# Trigger shift vs Grip shift for DH



## Northstar rider (Sep 21, 2013)

I know that there has probably been a previous thread about this but wanted to see what people think now. In my experience trigger or rapid fire shifters are more common for almost all mountain biking including DH. Is this because of preference or superior shifting? I have used triggers a lot more than grip is there anyone out there that uses grip and thinks that they are better for downhill? I have an 07 brodie dissident with sram x-9 components and grip shift. Should I consider replacing with triggers? So far it works pretty well but just wanted some opinions for downhill and freeriding.


----------



## .WestCoastHucker. (Jan 14, 2004)

neither works any better than the other in my experience, but i've never dumped most of the gears and broke my chain from an accidental shift with a trigger shifter when things got hairy...


----------



## Jayem (Jul 16, 2005)

There were problems back in the day landing drops/jumps and getting mis-shifts due to your grip/hand position slipping. This varied between the length of the rotating part and grips on the part. "Halfpipe" shifters were longer, making for easier shifts, especially with heavy gloves, but then they were more prone to moving due to outside influences when you landed something big.

There was also the issue that back in the day SRAM derailleurs were trash. Not like somewhat-reliable mtb parts that may have a few disadvantages, but there were these sram ESP derailleurs with what seemed to be plastic (composite, but not carbon fiber) elbows, and they broke left and right. Another issue was the ring that the b-tension screw fixed against, it also constantly broke, in fact, I found a few in my toolbox just a couple days ago. This was a part to "stock up on" back in the day. So due to this, you rarely saw any SRAM gripshifters on DH bikes. Shimano derailleurs, even road ones, worked far better. Yes, they made the "attack" series that had shimano cable-pull, but those were ultra rare.
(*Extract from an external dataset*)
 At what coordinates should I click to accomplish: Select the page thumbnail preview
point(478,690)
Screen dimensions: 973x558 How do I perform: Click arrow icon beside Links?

The other issue why you don't see them is that the first versions, and even subsequent ones, were just designed like crap. They relied on a little metal band shaped into a little hill, which would fit in the plastic indents in the shifter body. The problem was that these wore out like crazy and made for some extremely sloppy shifting. Rather than really fix the problem by using precision parts, they simply increased the cable pull ratio, effectively allowing it to be less precise at the shifter without affecting shifts as much. The damage was done at this point though as far as gripshifters were concerned IMO. The system itself is actually extremely simple and with a few very simple "upgrades" (like a little metal part that has the "teeth" indentations for the gears) and a better mechanism that fits in those teeth, it could be great. They may have made those changes on the latest versions, I don't know, but the issue was the initial perception and execution of these ruined it. You opened up a shimano shifter and you had precision metal parts everywhere that didn't give up. Grease might get gummy and stop the rachets if it sat for months with no use (the shimano shifters), but that was easy to fix without even taking them apart. 

They used to tout that the grip shifters allowed you to keep braking while changing gears, but neither system has an advantage here. You can't really move the gear shifter much while on a brake-deathgrip down a mountain, thumb "push-push" shifters have also kind of negated this. On the worst descents though I find that you have to give maximum concentration for braking. Shifting comes when braking isn't so critical.

Gripshifters are making somewhat of a comeback with fat-bikes. With heavy gloves on there isn't any other easy way to change gears. I may switch over this winter on mine.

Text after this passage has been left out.